◆ Task goal
Working from the records below, return word for word the line that contains "You are a GUI" and each line after it, ending with the last. Skip all pictures.

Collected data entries
□ □ □ □

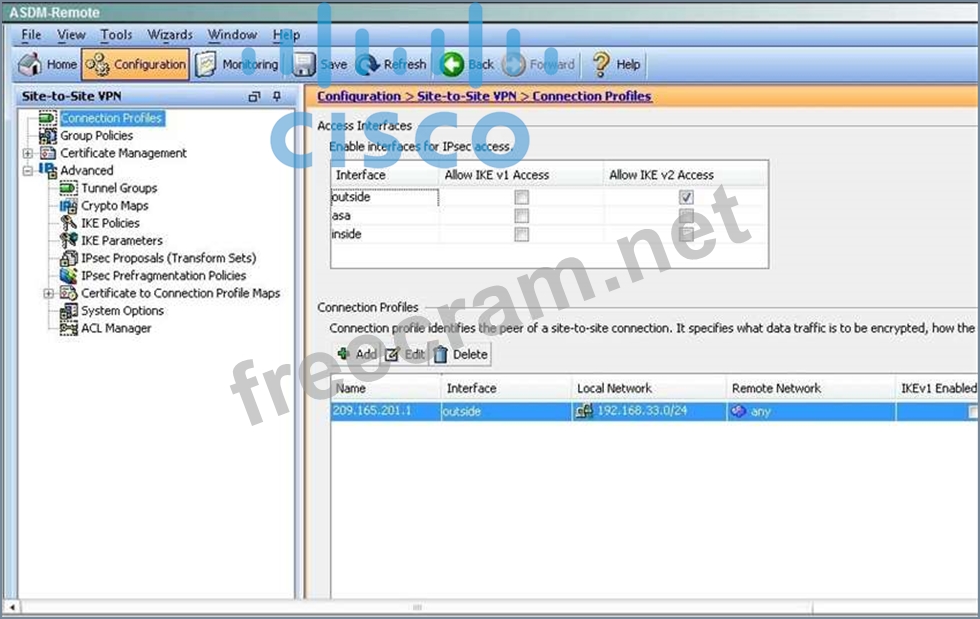Select Crypto Maps in the tree
The image size is (980, 619).
[x=114, y=206]
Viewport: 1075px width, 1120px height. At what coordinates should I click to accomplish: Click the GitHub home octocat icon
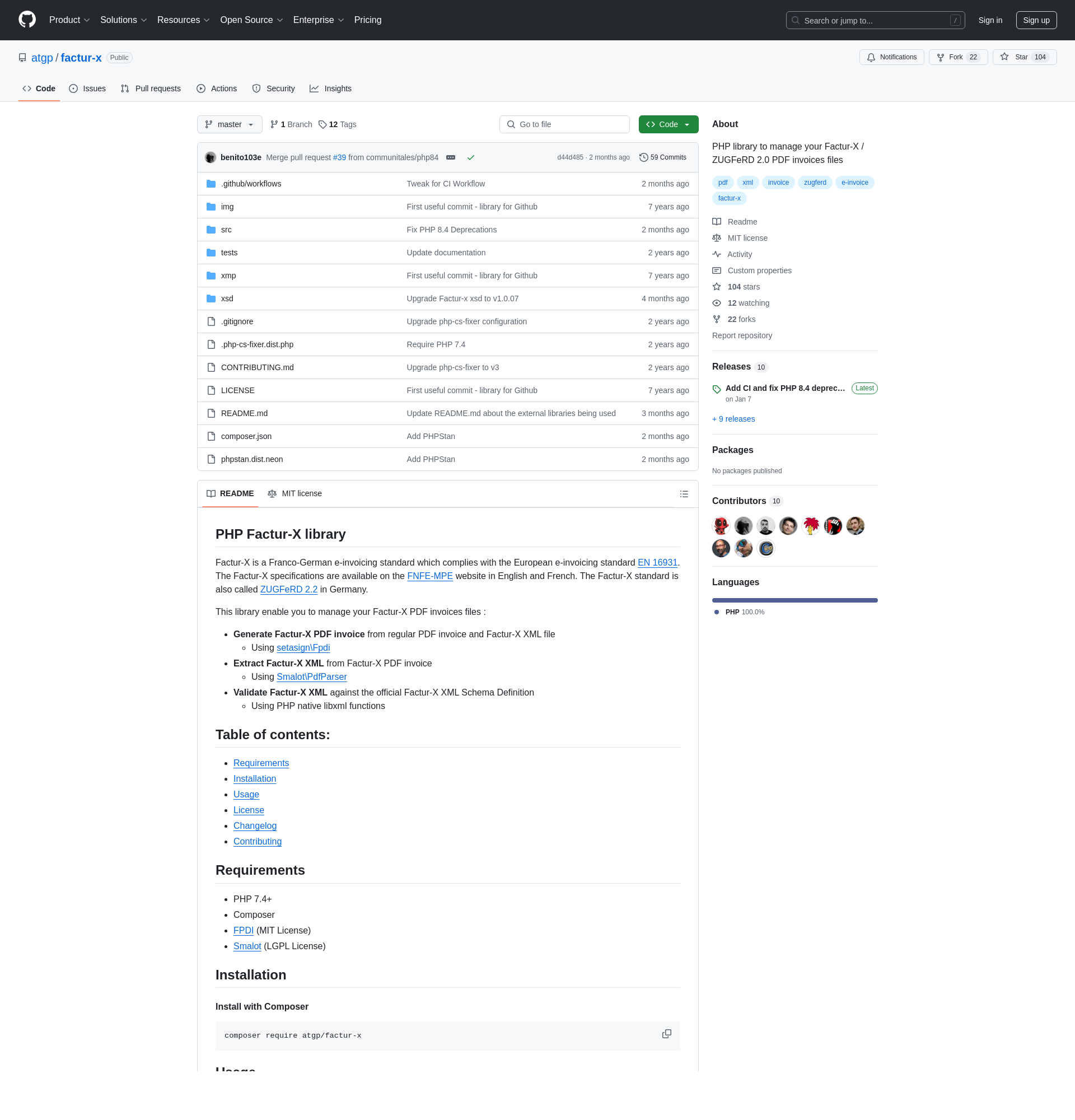click(27, 20)
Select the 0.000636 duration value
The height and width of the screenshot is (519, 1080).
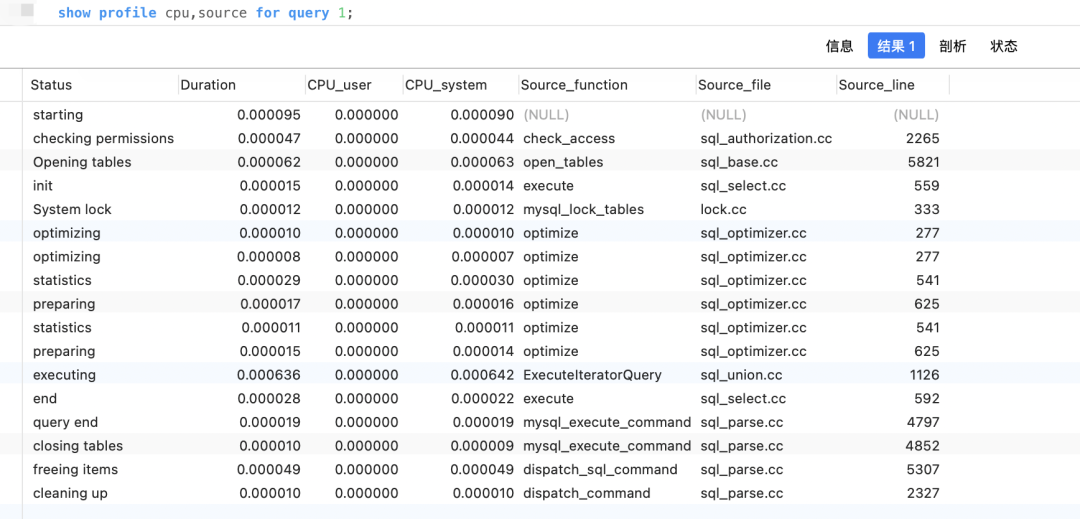(x=268, y=375)
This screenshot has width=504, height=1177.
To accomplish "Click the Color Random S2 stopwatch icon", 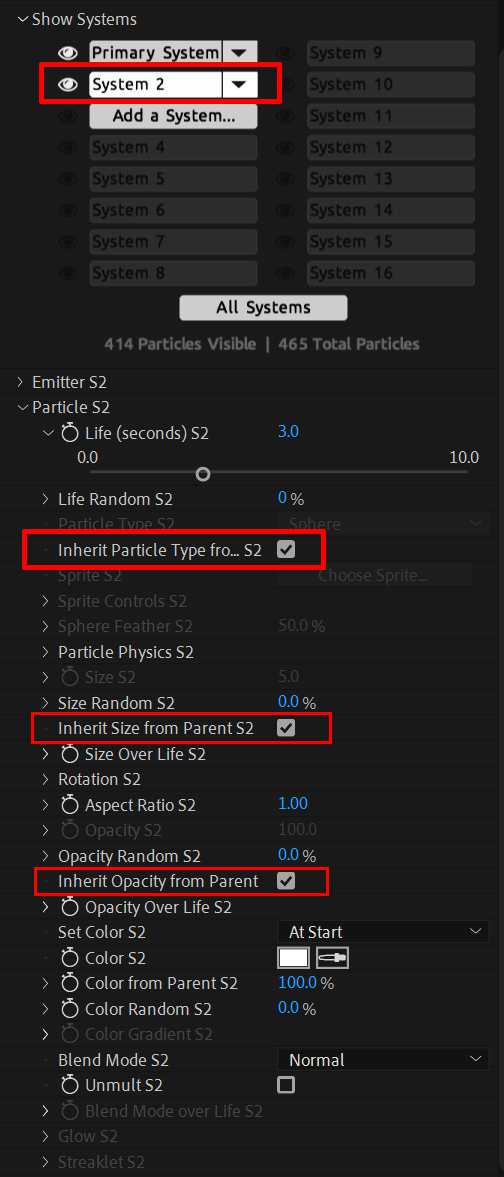I will click(70, 1009).
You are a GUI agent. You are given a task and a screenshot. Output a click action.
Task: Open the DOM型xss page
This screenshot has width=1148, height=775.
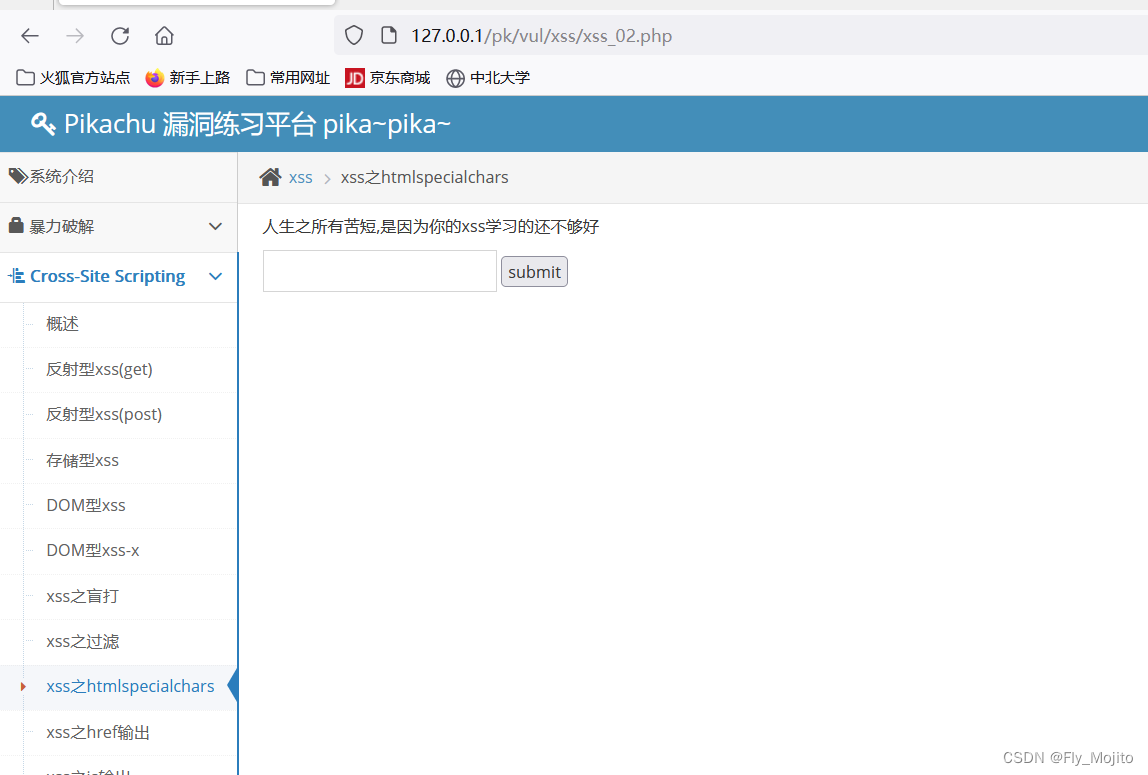[x=85, y=505]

□ □ □ □

◆ Output of the task
You are a GUI agent. You are given a task and a screenshot. Output a click action.
Task: Open the DOM型xss page
This screenshot has width=1148, height=775.
[x=85, y=505]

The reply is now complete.